Write out all of the data exactly as it appears.

[[ Supplied material, beginning ]]

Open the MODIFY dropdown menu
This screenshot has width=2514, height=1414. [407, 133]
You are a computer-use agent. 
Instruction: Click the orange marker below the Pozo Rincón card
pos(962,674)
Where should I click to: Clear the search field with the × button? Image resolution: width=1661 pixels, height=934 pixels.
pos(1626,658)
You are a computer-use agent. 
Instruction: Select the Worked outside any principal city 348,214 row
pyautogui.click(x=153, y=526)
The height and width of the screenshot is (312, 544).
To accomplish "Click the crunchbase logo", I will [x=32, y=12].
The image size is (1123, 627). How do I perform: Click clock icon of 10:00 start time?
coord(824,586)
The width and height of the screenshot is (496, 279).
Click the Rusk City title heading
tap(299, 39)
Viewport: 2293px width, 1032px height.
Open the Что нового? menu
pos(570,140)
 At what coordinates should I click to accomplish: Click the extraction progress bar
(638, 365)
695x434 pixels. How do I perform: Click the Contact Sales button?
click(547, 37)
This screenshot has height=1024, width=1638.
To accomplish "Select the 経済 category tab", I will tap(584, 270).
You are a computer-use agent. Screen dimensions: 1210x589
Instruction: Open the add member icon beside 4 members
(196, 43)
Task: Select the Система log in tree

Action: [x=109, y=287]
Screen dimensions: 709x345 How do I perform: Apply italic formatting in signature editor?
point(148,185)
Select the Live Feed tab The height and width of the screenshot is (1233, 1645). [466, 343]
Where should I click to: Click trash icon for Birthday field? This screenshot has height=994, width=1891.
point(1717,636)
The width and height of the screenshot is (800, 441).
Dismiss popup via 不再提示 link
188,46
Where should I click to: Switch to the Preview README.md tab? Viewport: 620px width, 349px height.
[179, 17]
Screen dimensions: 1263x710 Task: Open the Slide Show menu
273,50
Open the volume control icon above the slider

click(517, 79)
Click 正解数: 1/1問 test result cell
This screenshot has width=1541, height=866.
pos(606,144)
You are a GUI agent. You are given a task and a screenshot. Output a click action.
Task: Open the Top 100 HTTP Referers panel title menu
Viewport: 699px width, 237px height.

[[ Supplied material, end ]]

*Solution to this problem*:
Open the MODIFY dropdown menu
This screenshot has width=2514, height=1414. [407, 133]
You are a computer-use agent. 
Instruction: Click the orange marker below the Pozo Rincón card
pos(962,674)
Where should I click to: Clear the search field with the × button? Image resolution: width=1661 pixels, height=934 pixels.
pos(1626,658)
You are a computer-use agent. 
Instruction: Select the Worked outside any principal city 348,214 row
pyautogui.click(x=153, y=526)
The height and width of the screenshot is (312, 544).
To accomplish "Click the crunchbase logo", I will [x=32, y=12].
The image size is (1123, 627). How do I perform: Click clock icon of 10:00 start time?
coord(824,586)
The width and height of the screenshot is (496, 279).
Click the Rusk City title heading
tap(299, 39)
Viewport: 2293px width, 1032px height.
Open the Что нового? menu
pos(570,140)
 At what coordinates should I click to accomplish: Click the extraction progress bar
(638, 365)
695x434 pixels. How do I perform: Click the Contact Sales button?
click(547, 37)
This screenshot has height=1024, width=1638.
To accomplish "Select the 経済 category tab", I will tap(584, 270).
You are a computer-use agent. Screen dimensions: 1210x589
Instruction: Open the add member icon beside 4 members
(196, 43)
Task: Select the Система log in tree

Action: [x=109, y=287]
Screen dimensions: 709x345 How do I perform: Apply italic formatting in signature editor?
point(148,185)
Select the Live Feed tab The height and width of the screenshot is (1233, 1645). [466, 343]
Where should I click to: Click trash icon for Birthday field? This screenshot has height=994, width=1891.
point(1717,636)
The width and height of the screenshot is (800, 441).
Dismiss popup via 不再提示 link
188,46
Where should I click to: Switch to the Preview README.md tab? Viewport: 620px width, 349px height.
[179, 17]
Screen dimensions: 1263x710 Task: Open the Slide Show menu
273,50
Open the volume control icon above the slider

click(517, 79)
Click 正解数: 1/1問 test result cell
This screenshot has width=1541, height=866.
pos(606,144)
You are a GUI agent. You are given a task and a screenshot. Output a click action.
Task: Open the Top 100 HTTP Referers panel title menu
Viewport: 699px width, 237px height.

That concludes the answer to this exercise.